I love the sandhill cranes that live along the lake in the Ocala forest. Each morning, way too early to be sure, you can hear them screeching to each other as they prepare to take wing. They're huge birds, and watching them soar overhead is a beautiful sight to behold. Other denizens of the forest -- squirrels, butterflies, cardinals and many other feathered and furry friends -- will delight us with their antics as well. Unfortunately, with all this beauty comes a downside as we'll be eaten by mosquitos and on the lookout for ticks burrowing into our skin.

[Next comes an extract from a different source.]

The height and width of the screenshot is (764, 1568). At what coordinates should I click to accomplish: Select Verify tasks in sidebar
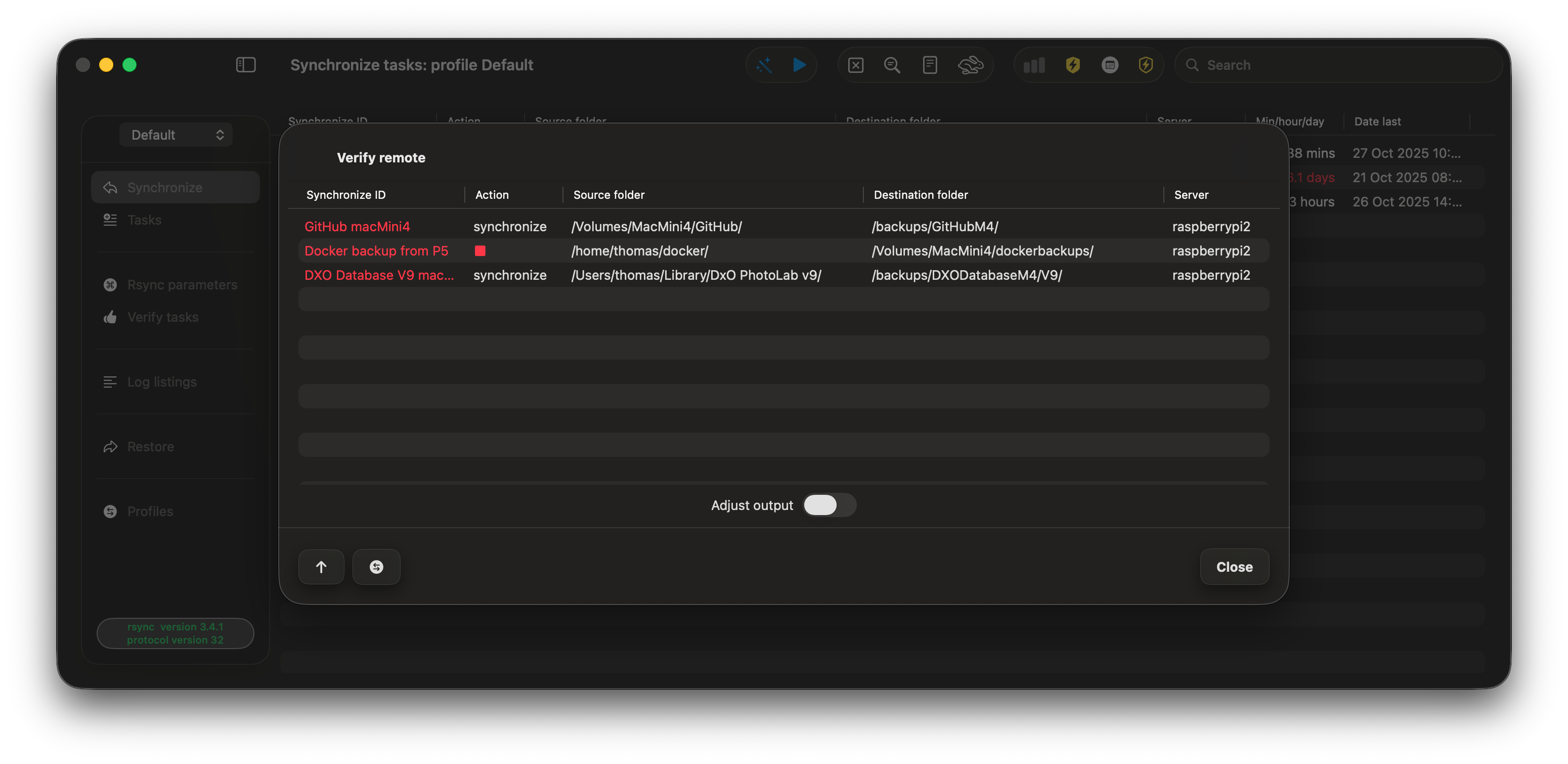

A favorite experiences has to be the one held under cover of darkness. No, not _that_ experience! So far from the ambient light of the Florida coast we'll take time to gaze upward and be amazed at the vast number of stars we see. Living on the very urban south Florida coast, we almost forget how many stars dust the heavens with their soft light.
Spring in south Florida tiptoes in and if you don't watch carefully you'll miss it. There are trees which shed their leaves to take on a new garment of green in April; flowering trees that don yellows, magentas and purples in honor of the season; vines which slowed their growth during the 'winter' send out new tendrils; birds sing out in search of a new mate and to mark their territories; and the butterflies busily flit from leaf to leaf of their favored plant as they leave an egg, or cluster of eggs, behind.
The monarch butterflies have been particularly busy in our butterfly garden and our milkweed, the plant the monarch larva feed on, is decimated. Polydamus swallowtails have been chomping on the Dutchman's pipe and evidence of their feasting litters the ground below the vine.
This is my favorite time of year, for many reasons. My husband and I met for the first time in person to attend a Beltaine festival, we handfasted and eventually tied the knot, legally, at Beltaine. That's one of the reasons we continue to go to the gatherings... it reminds us, each time, of the first time we met. For a few days at the beginning of May he is my Lord of the Forest and I his Lady of the Wild Things... fanciful romantics that we are. And too, the changes in nature mentioned above, while not as spectacular as the drastic changes in more northerly climes, reminds us that life is ever a cycle of birth, life, death and rebirth. The planet goes on that way... and so do our lives.
May your Beltaine and spring be filled with beauty.